- **Texto para análise**:

* * * *

Uma multidão expressiva marchou neste domingo (24/03) na histórica Praça de Maio, em Buenos Aires, na Argentina, a 48 anos do último golpe militar no país (1976-1983). Como marco da luta pelos direitos humanos diante dos crimes de lesa humanidade praticados durante esse período, a cada 24 de março, a Argentina comemora o Dia da Memória, Verdade e Justiça em todo o território nacional.
Foi a primeira marcha durante a gestão de Javier Milei, atual presidente do país. Portanto, além do sempre presente lema do Nunca Mais e fotografias dos ainda desaparecidos durante a última ditadura argentina, a marcha foi abandeirada com mensagens contrarias a atual gestão.
Cartazes esboçavam a rejeição social provocada pelo abarcativo Decreto de Necessidade e Urgência (DNU) do presidente, que afeta especialmente aos setores públicos e recorta aposentadoria, salários, medicamentos e importantes auxílios sociais, como é o caso do Potenciar Trabalho, um complemento de renda e equipamentos para trabalhadores informais de baixa renda. Milhares de beneficiários já foram cortados do programa social.
As ruas adjacentes à praça, lotadas, também eram palco de diversas manifestações com imagens relacionando Milei e sua vice, Victoria Villarruel, aos militares da ditadura. Diante das falas negacionistas de ambos desde a campanha eleitoral, a Argentina atravessa um momento até então inédito, desde a redemocratização, de validação da chamada “Teoria dos dois demônios“, que busca equiparar os crimes de lesa humanidade aos ataques que grupos guerrilheiros perpetuaram contra militares em resistência à ditadura.
Carola Vega, psicóloga e professora universitária, vai todos os anos à marcha, e identifica um significado particular na deste ano.
“Este ano tem mais peso porque há um retorno disso tudo que vivemos, em outras formas. Mas não deixa de ser um retorno e uma ameaça à liberdade coletiva – mais do que a individual, que tanto eles pregam“, afirma.
A manifestante faz referência, neste caso, ao lema do movimento autodenominado libertário, que caracteriza a extrema direita argentina liderada por Javier Milei, que preza por um Estado mínimo e um discurso de liberdade individual que tende a beneficiar os setores mais ricos da sociedade.
Em apenas três meses de governo, portanto, foram diversas medidas extremas que cumprem o que o presidente prometeu em campanha: zero gradualismo e diminuição drástica do Estado. Já foram extintos meios públicos de comunicação, que garantiam que as notícias chegassem a todo o país, e instituições importantes, como o Inadi, o Instituto Nacional contra a Descriminação, a Xenofobia e o Racismo.

* * * *

- **Dados fornecidos**:
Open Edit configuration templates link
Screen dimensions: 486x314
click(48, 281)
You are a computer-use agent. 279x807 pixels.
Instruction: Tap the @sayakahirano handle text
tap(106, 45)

* * * *

- **O que fazer**:
(1) Resuma em duas frases o texto sobre a marcha na Praça de Maio.
(2) Por favor, escreva a continuação do texto sobre a marcha na Praça de Maio a partir do ponto em que ele termina.

- **Lista de respostas**:
(1) Neste domingo (24/03), uma multidão marchou na Praça de Maio, em Buenos Aires, no Dia da Memória, Verdade e Justiça, 48 anos após o último golpe militar na Argentina. Primeira marcha durante a gestão de Javier Milei, ela trouxe, além do lema do Nunca Mais e das fotografias dos desaparecidos, mensagens contrárias ao governo, cujo decreto recorta aposentadorias, salários, medicamentos e auxílios sociais.

(2)
Por isso, não à toa o jornalista argentino Rodolfo Walsh, e sua Carta à Junta Militar, que lhe custou a vida durante a ditadura, são relembrados com forca nestes dias. Primam agora, em novos moldes, o mesmo modelo econômico e o autoritarismo que buscavam os militares naqueles tempos.
“Temos que conservar a memória coletiva individual, digo isso como psicóloga“, completa Carola Vega. “Temos que lembrar uns aos outros e a nós mesmos do horror que vivemos. É uma homenagem aos 30 mil desaparecidos“, ressalta.
A estudante de literatura Catalina Pastori, como parte da universidade pública em Buenos Aires, ressalta a importância maior de estar presente na marcha pelo Dia da Memória neste ano.
“Esse ano {e muito mais importante que qualquer outro. A 48 anos desse horror, estamos de novo com a democracia sob ameaça. A universidade está extremamente afetada por essas políticas, a economia estudantil sob risco e nós mesmos, como estudantes“, afirma a universitária.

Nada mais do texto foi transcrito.